Echo North

Every evening, I strayed a little into the woods, deep enough to be just out of sight of the house, but not so far I wasn’t certain of my way back. I felt drawn there, like a string had been tied to my heart. I couldn’t stop thinking about the white wolf, about the comprehension in his eyes as he stared at me, at the connection I felt between us. I thought maybe the string was tied to him.

The night before my father and Donia were scheduled to arrive home, I paced a little deeper into the woods than usual, and settled myself beneath an ancient elm that was knotted and gnarled yet still bursting with leaves. I rested my head awhile against its trunk, and when I looked back into the clearing the wolf was there, not ten paces from me. His eyes were amber, flecked with gold, and the edges of his white fur ruffled in the light wind. He came toward me, his back leg dragging a little behind. He was near enough when he stopped that I caught his scent: wild honey and deep grass and dark earth.

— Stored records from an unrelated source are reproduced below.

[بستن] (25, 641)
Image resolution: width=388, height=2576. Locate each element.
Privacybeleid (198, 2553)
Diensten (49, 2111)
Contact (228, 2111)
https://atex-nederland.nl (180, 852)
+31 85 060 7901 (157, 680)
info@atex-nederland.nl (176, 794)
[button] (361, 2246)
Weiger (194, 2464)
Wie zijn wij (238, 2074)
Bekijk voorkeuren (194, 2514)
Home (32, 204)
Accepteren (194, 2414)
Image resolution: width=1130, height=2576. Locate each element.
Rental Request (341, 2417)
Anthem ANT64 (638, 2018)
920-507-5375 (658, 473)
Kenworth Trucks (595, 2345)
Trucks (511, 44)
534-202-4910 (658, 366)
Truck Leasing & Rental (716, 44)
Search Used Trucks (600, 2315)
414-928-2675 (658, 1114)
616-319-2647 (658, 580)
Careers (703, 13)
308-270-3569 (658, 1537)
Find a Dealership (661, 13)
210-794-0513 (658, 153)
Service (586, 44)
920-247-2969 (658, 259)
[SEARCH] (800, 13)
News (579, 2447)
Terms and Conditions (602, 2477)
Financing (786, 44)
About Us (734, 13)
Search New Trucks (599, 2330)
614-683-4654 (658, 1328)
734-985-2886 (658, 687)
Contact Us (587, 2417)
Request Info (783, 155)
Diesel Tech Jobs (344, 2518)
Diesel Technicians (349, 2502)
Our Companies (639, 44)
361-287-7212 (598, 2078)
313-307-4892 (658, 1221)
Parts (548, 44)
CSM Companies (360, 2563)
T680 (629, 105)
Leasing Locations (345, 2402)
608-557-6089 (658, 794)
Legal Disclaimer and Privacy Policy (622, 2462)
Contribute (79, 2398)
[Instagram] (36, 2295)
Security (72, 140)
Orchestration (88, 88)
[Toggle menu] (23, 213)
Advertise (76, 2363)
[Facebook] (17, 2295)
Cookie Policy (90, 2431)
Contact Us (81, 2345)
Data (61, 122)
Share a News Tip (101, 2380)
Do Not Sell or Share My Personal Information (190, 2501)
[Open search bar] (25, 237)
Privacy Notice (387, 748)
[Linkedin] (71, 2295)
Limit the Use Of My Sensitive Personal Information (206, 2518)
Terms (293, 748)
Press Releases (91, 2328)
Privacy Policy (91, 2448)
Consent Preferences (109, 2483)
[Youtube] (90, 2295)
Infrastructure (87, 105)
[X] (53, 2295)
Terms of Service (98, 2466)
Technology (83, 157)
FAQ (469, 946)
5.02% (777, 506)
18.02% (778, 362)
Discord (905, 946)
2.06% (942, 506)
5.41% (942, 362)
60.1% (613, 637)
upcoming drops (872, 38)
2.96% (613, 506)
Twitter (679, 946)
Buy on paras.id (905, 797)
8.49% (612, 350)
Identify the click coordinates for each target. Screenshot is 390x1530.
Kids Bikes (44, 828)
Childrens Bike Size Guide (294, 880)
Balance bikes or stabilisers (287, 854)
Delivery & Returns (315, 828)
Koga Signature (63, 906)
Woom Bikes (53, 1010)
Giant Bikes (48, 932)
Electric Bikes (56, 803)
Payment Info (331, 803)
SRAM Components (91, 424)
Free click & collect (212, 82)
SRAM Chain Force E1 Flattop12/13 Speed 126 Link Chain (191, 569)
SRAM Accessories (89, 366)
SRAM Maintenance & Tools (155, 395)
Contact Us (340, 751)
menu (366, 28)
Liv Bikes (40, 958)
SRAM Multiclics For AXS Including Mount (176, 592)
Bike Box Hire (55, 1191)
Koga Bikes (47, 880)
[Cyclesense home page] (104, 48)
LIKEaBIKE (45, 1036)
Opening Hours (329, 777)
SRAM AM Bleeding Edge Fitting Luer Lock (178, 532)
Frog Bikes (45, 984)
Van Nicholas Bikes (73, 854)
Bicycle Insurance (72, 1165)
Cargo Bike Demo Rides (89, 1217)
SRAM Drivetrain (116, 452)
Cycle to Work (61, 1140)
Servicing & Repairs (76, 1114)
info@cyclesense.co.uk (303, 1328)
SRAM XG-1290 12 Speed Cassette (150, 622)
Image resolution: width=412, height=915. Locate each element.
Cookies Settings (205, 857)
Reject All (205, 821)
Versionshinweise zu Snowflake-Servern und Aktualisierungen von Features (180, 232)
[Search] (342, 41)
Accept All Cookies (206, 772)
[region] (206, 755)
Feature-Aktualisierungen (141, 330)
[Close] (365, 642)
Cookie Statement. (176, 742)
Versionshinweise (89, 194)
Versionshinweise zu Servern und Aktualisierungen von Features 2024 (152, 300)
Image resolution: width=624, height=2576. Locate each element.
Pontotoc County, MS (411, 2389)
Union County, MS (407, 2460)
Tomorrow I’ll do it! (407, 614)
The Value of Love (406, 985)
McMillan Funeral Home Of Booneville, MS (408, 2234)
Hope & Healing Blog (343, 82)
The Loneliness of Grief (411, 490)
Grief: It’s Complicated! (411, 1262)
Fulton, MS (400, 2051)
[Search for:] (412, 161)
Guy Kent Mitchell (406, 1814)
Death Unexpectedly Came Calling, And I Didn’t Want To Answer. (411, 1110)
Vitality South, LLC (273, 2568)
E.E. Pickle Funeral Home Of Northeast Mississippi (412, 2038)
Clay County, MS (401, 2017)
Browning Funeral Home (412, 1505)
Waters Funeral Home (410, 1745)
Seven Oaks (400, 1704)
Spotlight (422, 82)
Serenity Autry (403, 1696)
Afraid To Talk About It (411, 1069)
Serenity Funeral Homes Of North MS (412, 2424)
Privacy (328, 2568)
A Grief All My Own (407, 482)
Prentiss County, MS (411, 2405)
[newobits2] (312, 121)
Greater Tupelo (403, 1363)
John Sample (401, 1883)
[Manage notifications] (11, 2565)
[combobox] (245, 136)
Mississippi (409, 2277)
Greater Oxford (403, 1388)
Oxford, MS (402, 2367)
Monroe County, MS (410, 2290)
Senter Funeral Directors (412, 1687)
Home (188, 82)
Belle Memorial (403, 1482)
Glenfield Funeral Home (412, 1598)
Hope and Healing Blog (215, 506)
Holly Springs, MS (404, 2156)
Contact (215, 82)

As before, he simply stared at me and didn’t come any closer.

“What are you?” I whispered, and his ears twitched at my voice. I wanted to reach out to him, sink my hand in his thick fur as I’d done as a child, but I stayed where I was.

Around us the forest faded to the deep silvery-blue of twilight. Somewhere I heard an owl cry, the sudden rush of wings in the growing dark.

The wolf dipped his head to me, like he was bowing to a queen, then he turned tail and slipped away into the wood, leaving me to stare numbly after him.

I stumbled home in the dark, the stars obscured by the trees and a thick layer of clouds, to find smoke coiling up from the chimney.





CHAPTER FOUR

MY FATHER AND DONIA WERE HOME earlier than expected, and hard on their heels, in a rattling wooden cart, came a piano.

“A wedding present from your father!” Donia explained, beaming at me, as two men with bulging muscles carried the thing into the house.

I was shocked. I had no idea how my father could possibly afford such an elaborate instrument. It took up half the parlor, with ornate scrollwork on the legs and stand and a brightly colored painting detailing all the angels of heaven on the underside of the lid.

Donia sat down and started playing immediately, and I had to choke back my surprised laughter—if she’d ever possessed any skill, she had clearly lost it.

My father winked at me as Donia stumbled up and down the keys, hitting so many wrong notes it was hard to imagine there were any right ones. I was glad I’d be away at the bookshop most days so I wouldn’t have to hear her practicing.

Rodya’s visits to the house dwindled down to almost nothing after my father and Donia’s return. He popped in frequently at the bookshop to ask if I’d heard back from the university, and would apologize profusely for not coming more often to the cottage. One particular afternoon, when spring was slipping headlong into summer, he hung his head and admitted sheepishly: “I can’t stand that woman.”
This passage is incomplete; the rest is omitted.